Powerlifting - I showed my wife this video of Boston Dynamics’ Atlas robot and her immediate response was, “well that is terrifying”. Though I consider myself a techno-optimist, if you did worry about terminator-like murderbots this is shockingly close. This demonstration shows the robot’s fine motor controls as it picks up and relocates some 30 pound car parts. I continue to be doubtful on the economic viability of humanoid robots (more complex than is necessary) but it’s still very very cool to watch.
Material evidence - A very interesting recent paper on a foundation model for atomistic chemistry. Simulation and synthesis of material science and molecular reaction has been discussed a few times here in the past but this paper was notable for the claim of its’ application aperture. Nearly every model that aims to discover / unlock / engineer at a molecular level is purpose built - e.g. a model for gas / liquid phase transition, for heat exchange, for zeolites, etc. This diverse team of researchers developed MACE-MP-0 model, a simulation engine built off the Materials Project that was able to maintain qualitative and at times quantitative accuracy diverse set problems in the physical sciences (e.g. transferability). The model has its limits, of course, and from the footnotes they’re not replacing purpose-built models anytime soon. But I may or may not be speaking with an author turned founder…
A hot startup - I often think that San Francisco is basically Gotham City. There are a variety of reasons for this but most notably because its citizens love to do crimes. On Sunday a crowd vandalized an autonomous Waymo car and things slightly escalated to include setting it on fire. I can appreciate that SF’s Superbowl loss may have stung a little, but collective arson? Very thankfully no one was in the car at the time.

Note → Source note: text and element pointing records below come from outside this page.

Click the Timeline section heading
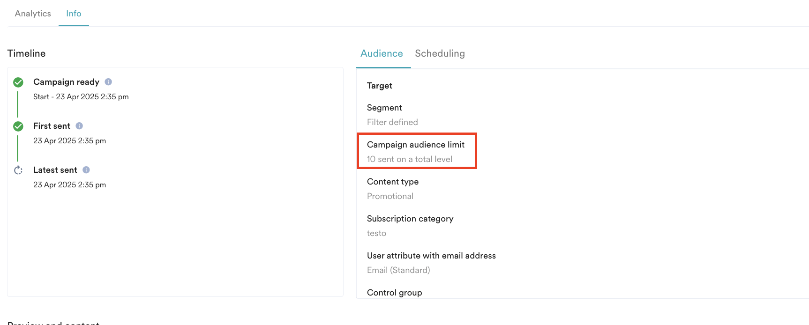This screenshot has height=325, width=809. point(26,53)
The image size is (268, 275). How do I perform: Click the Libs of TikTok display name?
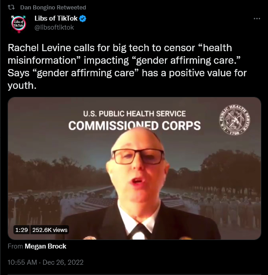point(56,18)
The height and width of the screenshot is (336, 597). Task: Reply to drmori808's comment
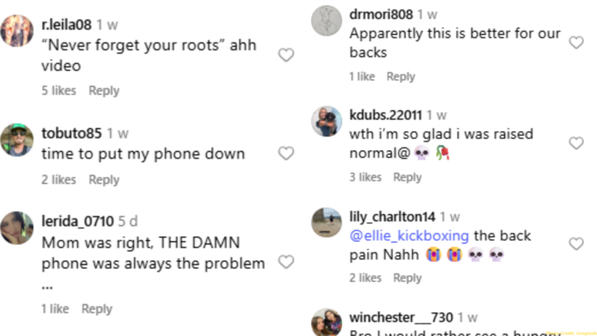pos(401,77)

Sunscreen spray - Stratospheric aerosol injection (SAI) is a bit of a catch-22. It remains extremely controversial so there’s very little research and because there’s little research it remains risky and controversial. This article from MIT Technology Review sheds a bit of light into how we might deploy SAI in a controlled manner to generate impact and risk data. It’s been a while since we spoke about SAI so the brief TL;DR - shooting sulfur oxide into the stratosphere to partially reflect sunlight and lower the atmospheric temperature. The article describes the logistical challenges of SAI, namely deploying at a sufficient height, which is believed to be ~20km above sea level, at least near the equator. That’s 2x the cruising altitude of most aircraft apart from spy planes so a simple aerial dump won’t work. There is an interesting geospatial theory which takes advantage of the slope of the atmosphere across latitudes. There’s a lot more to the novel approaches, but this summary is already too long.
Taken for granted - As part of my ongoing robotics research I had the pleasure of speaking with Jenny Read, head of ARIA’s in development program on robotics. For those unfamiliar, ARIA is the UK’s answer to DARPA; a non-dilutive government funding mechanism to catalyze radical technical innovation that can generate significant societal impact. ARIA’s projects include everything from programmable plants to deep compute but Jenny is specifically aiming to innovate in the field of robotic dexterity. If you’re a UK / EU founder with an aspiration to do some wild stuff in this area I highly encourage you to submit an application.